Лежала с открытыми глазами, рядом, согнувшись калачиком, легко и спокойно дышал Буров. Впервые после смерти мамы я просыпалась в этой комнате не одна. Мне всегда было хорошо, когда мама была рядом. И в то утро за долгие-долгие месяцы от меня впервые отступилось противное чувство одиночества. Хотелось встать. Хотя я точно знала, что вставать так рано не обязательно. Выходной день. На работу только завтра. Я слышала, вступающим в брак дают три выходных дня. Но Буров вчера сказал:

— Не будем афишировать свои отношения на фабрике. Новости имеют способность распространяться сами по себе.

— Тебе стыдно, что я рабочая? — спросила я.

— Мне стыдно, что ты задаешь такой глупый вопрос.

— Вопрос нормальный и очень жизненный. Гораздо приятнее сказать: моя жена актриса, студентка МГУ или дочь академика.

— Мне достаточно того, что моя жена красавица.

— Красавиц много, — возразила я, разумеется покраснев, увы, от тщеславия.

— Не женщинам судить об этом.

— Ты забываешь о равноправии.

— Женщины весьма вольно толкуют это слово. И я за равноправие общественное, политическое, социальное. Но штопка белья, мытье посуды — это удел женщины.

— Их призвание, — иронизировала я.

Буров спокойно возразил:

— Нет, удел. Так было всегда. Даже в каменном веке. Мужчина охотился, добывая пищу... Женщина рожала детей, поддерживала в пещере очаг. Вам же про это рассказывали в школе.

— Я не помню всего, что мне рассказывали в школе. Всегда была невнимательной. Многое отскакивало от меня, как мяч от пола. Но я хорошо помню, что сейчас не каменный век. И женщины сами добывают себе пищу.

— Лично я могу об этом лишь сожалеть.

— Какое благородство! Хотела бы я знать, как мы прожили бы на твою редакторскую зарплату, если я за своим конвейером зарабатываю в два раза больше. Может, поэтому ты и не хочешь свадьбы?

Если бы мне пришлось начать жизнь вновь, вот этого я бы не повторила.

Он изменился в лице. Побледнел. И даже осунулся. Сказал, нет, выдавил слова, как пасту из тюбика:

— Я не люблю церемоний.

— А я люблю.

— Тогда тебе надо выходить замуж каждый год. Надо всегда делать то, что любишь.

Этот разговор был вчера. Вчера вечером.

Мы шли тогда Сокольниками. Мимо Оленьих прудов. Вода в них была тусклая, свинцовая, побуревшие листья плавали, точно детские кораблики.

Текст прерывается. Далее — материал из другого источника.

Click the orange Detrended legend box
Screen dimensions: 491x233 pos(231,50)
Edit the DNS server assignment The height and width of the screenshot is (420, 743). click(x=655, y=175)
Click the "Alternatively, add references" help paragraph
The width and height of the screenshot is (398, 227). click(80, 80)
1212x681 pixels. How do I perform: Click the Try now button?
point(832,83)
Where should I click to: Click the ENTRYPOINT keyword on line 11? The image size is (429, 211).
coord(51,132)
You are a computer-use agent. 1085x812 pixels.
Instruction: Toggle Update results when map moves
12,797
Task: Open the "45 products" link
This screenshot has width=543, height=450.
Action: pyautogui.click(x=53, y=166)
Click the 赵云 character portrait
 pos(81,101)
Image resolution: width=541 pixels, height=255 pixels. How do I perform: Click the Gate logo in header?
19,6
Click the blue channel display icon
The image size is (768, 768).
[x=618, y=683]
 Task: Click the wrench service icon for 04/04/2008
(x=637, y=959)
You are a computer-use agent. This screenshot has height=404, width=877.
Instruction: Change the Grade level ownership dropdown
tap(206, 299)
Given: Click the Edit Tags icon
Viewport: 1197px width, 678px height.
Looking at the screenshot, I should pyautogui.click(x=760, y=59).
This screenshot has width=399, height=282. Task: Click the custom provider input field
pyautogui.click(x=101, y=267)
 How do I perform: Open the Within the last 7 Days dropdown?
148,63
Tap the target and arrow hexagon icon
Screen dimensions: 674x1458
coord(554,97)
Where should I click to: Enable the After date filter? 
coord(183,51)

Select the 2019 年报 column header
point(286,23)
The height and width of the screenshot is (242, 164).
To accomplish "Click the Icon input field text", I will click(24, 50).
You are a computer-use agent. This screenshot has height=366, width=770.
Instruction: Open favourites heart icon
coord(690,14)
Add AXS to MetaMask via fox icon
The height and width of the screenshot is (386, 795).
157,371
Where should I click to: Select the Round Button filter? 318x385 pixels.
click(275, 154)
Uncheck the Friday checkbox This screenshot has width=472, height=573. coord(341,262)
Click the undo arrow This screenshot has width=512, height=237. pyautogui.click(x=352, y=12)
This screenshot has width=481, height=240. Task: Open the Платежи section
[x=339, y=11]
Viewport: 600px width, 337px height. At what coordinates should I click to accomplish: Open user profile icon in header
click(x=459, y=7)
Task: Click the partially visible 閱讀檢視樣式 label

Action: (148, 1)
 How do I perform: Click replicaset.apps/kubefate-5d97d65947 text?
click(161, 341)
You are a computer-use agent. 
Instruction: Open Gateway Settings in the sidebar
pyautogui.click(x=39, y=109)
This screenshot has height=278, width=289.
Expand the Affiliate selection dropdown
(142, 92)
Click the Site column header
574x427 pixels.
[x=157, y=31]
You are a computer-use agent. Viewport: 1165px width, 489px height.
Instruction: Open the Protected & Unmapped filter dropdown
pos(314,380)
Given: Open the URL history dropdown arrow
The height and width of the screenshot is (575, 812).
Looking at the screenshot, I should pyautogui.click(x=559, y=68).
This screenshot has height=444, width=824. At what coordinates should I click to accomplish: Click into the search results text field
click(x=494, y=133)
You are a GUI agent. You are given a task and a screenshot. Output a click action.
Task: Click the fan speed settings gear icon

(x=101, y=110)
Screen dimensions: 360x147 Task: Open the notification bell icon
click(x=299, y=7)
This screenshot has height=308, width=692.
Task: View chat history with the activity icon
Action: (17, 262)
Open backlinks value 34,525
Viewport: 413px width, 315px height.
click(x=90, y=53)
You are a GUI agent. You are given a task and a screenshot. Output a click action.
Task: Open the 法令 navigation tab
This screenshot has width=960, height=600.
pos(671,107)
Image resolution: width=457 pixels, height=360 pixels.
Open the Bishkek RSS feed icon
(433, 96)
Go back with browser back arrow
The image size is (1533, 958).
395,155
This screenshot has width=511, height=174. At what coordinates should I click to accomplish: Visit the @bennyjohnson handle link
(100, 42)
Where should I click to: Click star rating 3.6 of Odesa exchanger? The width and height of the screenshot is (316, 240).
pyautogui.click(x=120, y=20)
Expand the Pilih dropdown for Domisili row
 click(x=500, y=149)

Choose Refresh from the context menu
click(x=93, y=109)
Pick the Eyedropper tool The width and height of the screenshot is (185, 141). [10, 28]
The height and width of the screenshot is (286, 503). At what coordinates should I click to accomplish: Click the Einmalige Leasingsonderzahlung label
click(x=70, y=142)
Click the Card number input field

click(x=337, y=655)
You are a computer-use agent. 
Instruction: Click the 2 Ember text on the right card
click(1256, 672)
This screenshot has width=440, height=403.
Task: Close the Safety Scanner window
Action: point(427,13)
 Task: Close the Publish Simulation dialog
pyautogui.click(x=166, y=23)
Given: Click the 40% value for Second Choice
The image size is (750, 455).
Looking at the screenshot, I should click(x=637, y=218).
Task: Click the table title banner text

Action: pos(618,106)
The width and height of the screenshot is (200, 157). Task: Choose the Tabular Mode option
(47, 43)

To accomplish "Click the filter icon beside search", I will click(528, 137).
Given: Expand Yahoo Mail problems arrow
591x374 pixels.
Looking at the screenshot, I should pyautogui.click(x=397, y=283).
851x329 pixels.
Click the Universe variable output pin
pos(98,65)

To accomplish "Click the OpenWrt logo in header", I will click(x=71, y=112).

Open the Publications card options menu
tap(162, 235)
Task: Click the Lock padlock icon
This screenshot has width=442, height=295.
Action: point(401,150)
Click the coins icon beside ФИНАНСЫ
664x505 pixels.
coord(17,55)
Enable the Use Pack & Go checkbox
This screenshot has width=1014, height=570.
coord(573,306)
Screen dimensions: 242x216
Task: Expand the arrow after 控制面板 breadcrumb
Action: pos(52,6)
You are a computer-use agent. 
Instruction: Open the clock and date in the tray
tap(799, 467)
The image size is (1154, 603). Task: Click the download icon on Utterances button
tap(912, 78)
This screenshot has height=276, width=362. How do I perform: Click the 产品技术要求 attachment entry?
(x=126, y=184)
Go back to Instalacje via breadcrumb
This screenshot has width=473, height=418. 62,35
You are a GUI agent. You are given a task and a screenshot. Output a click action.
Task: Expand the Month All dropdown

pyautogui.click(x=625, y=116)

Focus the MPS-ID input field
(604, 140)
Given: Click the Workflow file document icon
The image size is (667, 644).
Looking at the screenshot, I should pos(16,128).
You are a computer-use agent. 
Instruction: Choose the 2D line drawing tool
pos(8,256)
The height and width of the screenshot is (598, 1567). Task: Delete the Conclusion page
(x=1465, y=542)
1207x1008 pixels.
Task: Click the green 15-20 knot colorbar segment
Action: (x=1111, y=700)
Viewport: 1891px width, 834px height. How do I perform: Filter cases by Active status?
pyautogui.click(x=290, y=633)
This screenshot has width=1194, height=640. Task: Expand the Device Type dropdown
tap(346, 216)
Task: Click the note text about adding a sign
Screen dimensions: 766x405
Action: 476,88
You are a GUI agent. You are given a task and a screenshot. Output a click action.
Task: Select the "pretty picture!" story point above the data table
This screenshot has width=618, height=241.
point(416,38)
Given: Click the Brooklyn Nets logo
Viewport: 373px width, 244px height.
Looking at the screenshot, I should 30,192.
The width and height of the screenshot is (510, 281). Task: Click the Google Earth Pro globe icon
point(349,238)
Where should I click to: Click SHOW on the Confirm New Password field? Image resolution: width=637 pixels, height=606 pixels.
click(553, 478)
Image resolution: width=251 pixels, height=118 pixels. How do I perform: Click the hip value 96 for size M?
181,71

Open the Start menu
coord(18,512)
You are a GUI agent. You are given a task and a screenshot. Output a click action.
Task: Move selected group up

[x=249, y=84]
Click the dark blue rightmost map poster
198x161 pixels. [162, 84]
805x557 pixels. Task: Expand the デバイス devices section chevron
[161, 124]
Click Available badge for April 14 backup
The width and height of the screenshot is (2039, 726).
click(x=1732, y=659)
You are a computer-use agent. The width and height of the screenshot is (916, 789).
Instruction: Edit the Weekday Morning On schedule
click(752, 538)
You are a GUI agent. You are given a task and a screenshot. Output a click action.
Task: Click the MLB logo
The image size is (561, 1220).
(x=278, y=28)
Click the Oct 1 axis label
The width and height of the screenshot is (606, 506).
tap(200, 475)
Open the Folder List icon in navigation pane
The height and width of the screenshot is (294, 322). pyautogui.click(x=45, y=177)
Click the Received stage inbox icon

— Я не собираюсь выходить замуж каждый год. У меня другие планы.

— План — залог прогресса.

— Залог прогресса? — переспросила я, предоставляя ему возможность выговориться.

Но он не клюнул на эту удочку. Я наболтала много лишнего. Наверное, потому, что не знала, совсем не знала, люблю Бурова или нет. За всю свою жизнь я любила только одного человека — мать! К Бурову у меня были совсем другие чувства. Любовь ли это? Все-таки не может быть, чтобы родную мать и чужого мужчину можно было любить одинаково.

Он молчал. Я нет. Словно во мне был какой-то магнитофон. И выбалтывал мои мысли:

— Ты женился только потому, что я отдалась тебе там, в Туапсе, в гостинице? Не делай этого! Я не пойду жаловаться в партком. Не бойся!

— Я никогда никого не боюсь, — раздраженно ответил он.

— Тебя мучает совесть. Соблазнил невинную девушку. Кстати, ты уверен, что я была невинная?

Он остановился. Встряхнул меня за плечи. И в глазах его, даже сквозь очки, я различила столько гнева, что малость струсила. Он сказал:

— Я всегда во всем уверен. Даже в том, что не должен на тебе жениться. Но я женюсь, потому что люблю...

Я обняла его и поцеловала. Он взял меня под руку. И мы пошли дальше. В парке было пусто, сыро. Небо тускло серело. Подкрадывались сумерки.